Sem estes recursos, o Instituto liderado pelo ex-piloto de Fórmula 1 precisou paralisar projetos. Completando 15 anos em 2020, a iniciativa pretendia expandir sua atividade para dez estados, nas regiões Norte e Nordeste, atendendo de crianças a idosos. “Estava tudo bem encaminhado, mas a pandemia acabou paralisando o processo de expansão.” Atualmente, o instituto atende 3 mil pessoas no estado de São Paulo e dá suporte, na forma de consultoria, para projetos de 20 cidades.
ALTERNATIVAS PARA O FUTURO – Se o longo prazo preocupa, os líderes de projetos sociais são unânimes ao apontarem a necessidade de diversificar a busca por novas fontes de renda, de forma a diminuir a dependência da Lei de Incentivo ao Esporte. Neste aspecto, o Instituto Reação, que extrai 70% dos seus recursos desta lei, desponta com as iniciativas mais ousadas.
Flávio Canto espera ampliar as receitas do projeto em duas frentes. A primeira é formatar uma metodologia própria do ensino de judô, a ser comercializado, principalmente com escolas. O ex-judoca lembra que o Instituto ocupa o primeiro lugar no ranking de agremiações da Confederação Brasileira de Judô, deixando para trás clubes tradicionais do País.
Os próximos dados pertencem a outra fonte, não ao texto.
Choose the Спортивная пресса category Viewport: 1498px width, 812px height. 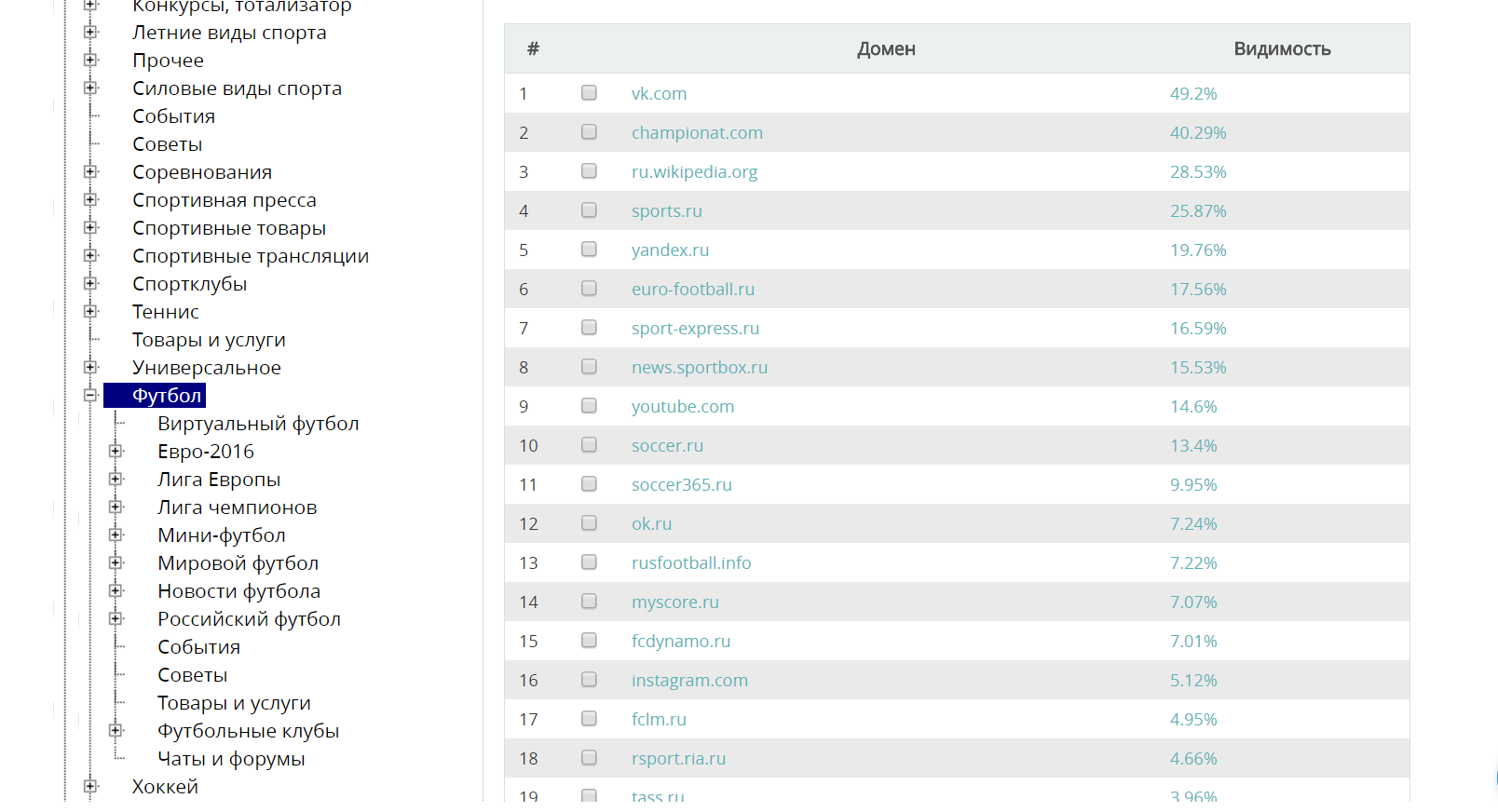(225, 200)
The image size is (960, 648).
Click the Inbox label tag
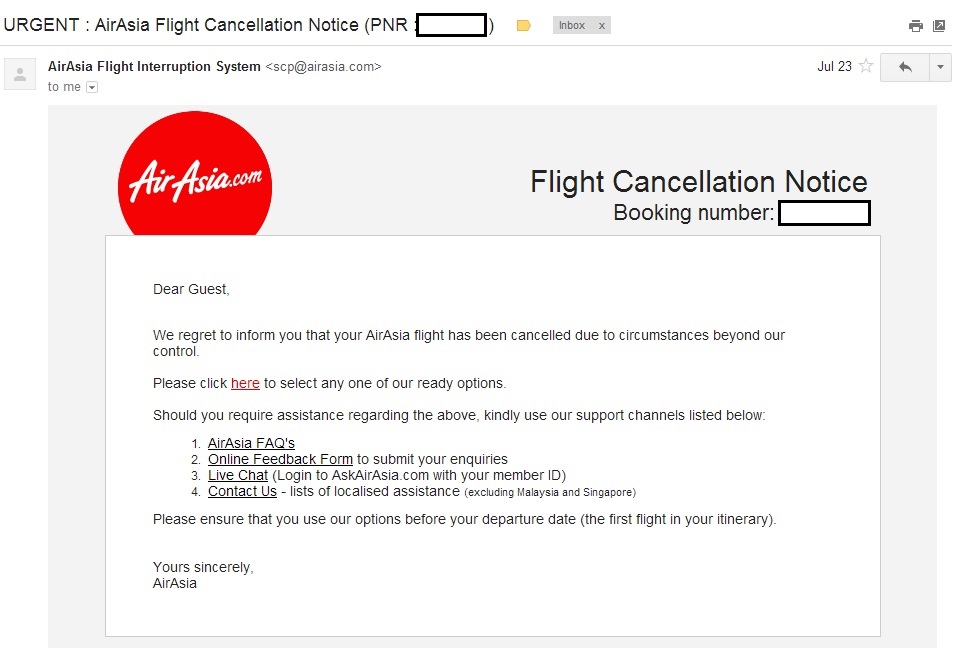tap(572, 26)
A outra frente é investir na criação de uma produtora de TV. “Estava nos nossos planos no passado, mas não sabíamos bem como fazer. A pandemia deu liberdade poética para arriscar e errar. A vida normal pressupõe que você entregue algo com mais tempo de reflexão. E estes tempos de hoje dão liberdade. Criamos até um canal no Spotify. Nossos educadores viraram radialistas”, contou o medalhista de bronze nos Jogos Olímpicos de Atenas-2004.
Pensar em produtos comercializáveis também é a estratégia do projeto liderado por Ana Moser. “Buscamos desenvolver produtos para empresas, como uma metodologia de treino para jovens e adultos, mais abrangente que as academias atuais. Trazemos pilates, RPG, uma série de metodologias de preparação corporal e física, num formato que atende iniciados e não iniciados. Estamos em fase de licenciar e certificar professores, como meio de geração de recursos”, afirmou a ex-atleta.